Verblijfsduur en lidmaatschap van organisaties
Voicu en Şerban (2012) en Aleksynska (2011) toonden op basis van het ESS aan dat er een positieve relatie is tussen de verblijfsduur en lidmaatschap van organisaties. Dit werd bevestigd door Voicu (2014) op basis van het ‘European Values Studies’ (EVS) in 47 landen. Echter, gebruik makende van een specifiek onderzoek onder immigranten in Spanje, werd door Voicu en Rusu (2012) geen verband tussen lidmaatschap en verblijfsduur gevonden. Laurentsyeva en Venturin (2017) laten op basis van het ESS in de periode 2002-2015 een positief verband zien tussen verblijfsduur en de subjectieve deelname aan sociale activiteiten, waarbij de immigrant zich vergelijkt met anderen in dezelfde leeftijdsgroep. Eveneens is er een positief verband met de deelname aan een sociale of politieke activiteit. Martinovic, Van Tubergen en Maas (2009) vonden, op basis van het minderhedenonderzoek ‘Sociale Positie en Voorzieningengebruik Allochtonen’ voor Nederland dat de sociale integratie, in de vorm van sociale contacten tussen niet-westerse immigranten en de groep zonder migratieachtergrond, toeneemt naarmate de immigranten langer in Nederland wonen. Deze relatie is echter geheel toe te schrijven aan de samenhang tussen verblijfsduur en leeftijd.
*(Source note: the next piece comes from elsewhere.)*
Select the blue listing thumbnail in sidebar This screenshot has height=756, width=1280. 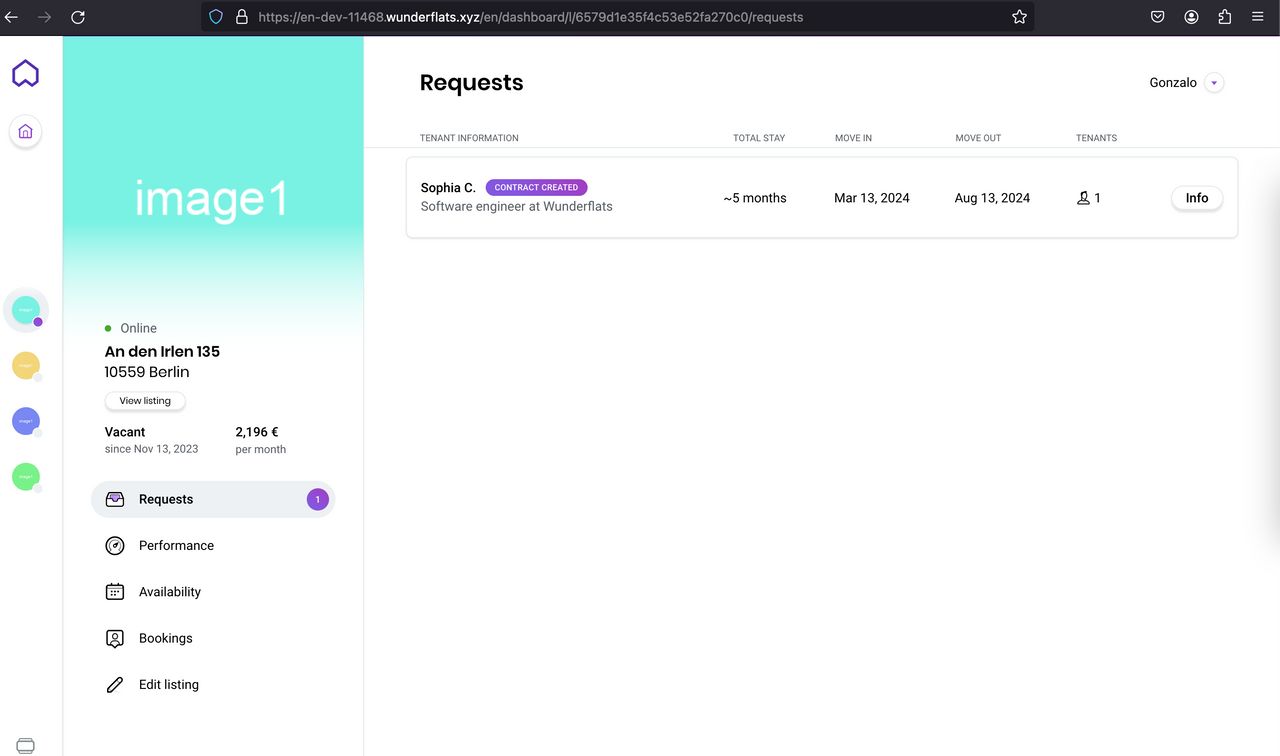click(26, 421)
Dit overzicht leert ons dat er weinig onderzoek gedaan naar de relatie tussen verblijfsduur van immigranten en hun participatie in de samenleving. Specifiek voor Nederland is geen studie bekend waarin de sociale, maatschappelijke en politieke participatie gedetailleerd is naar herkomstgroepen en hun verblijfsduur. Dit is een lacune in de kennis over integratie.
2.2 Data en methode
Om de relatie tussen verblijfsduur en sociale, maatschappelijke en politieke participatie vast te stellen, wordt gebruik gemaakt van het onderzoek Sociale Samenhang en Welzijn 2012 tot en met 2019. In totaal zijn van 61 200 personen van vijftien jaar of ouder gegevens beschikbaar. Aan de gegevens van immigranten is de verblijfsduur toegevoegd. Deze informatie is alleen beschikbaar van de immigranten die zich vanaf 1995 (wederom) hebben geregistreerd in een Nederlandse gemeente en hun eerste aankomstdatum hebben vermeld. Hierdoor bleven de analyses beperkt tot 4 892 immigranten.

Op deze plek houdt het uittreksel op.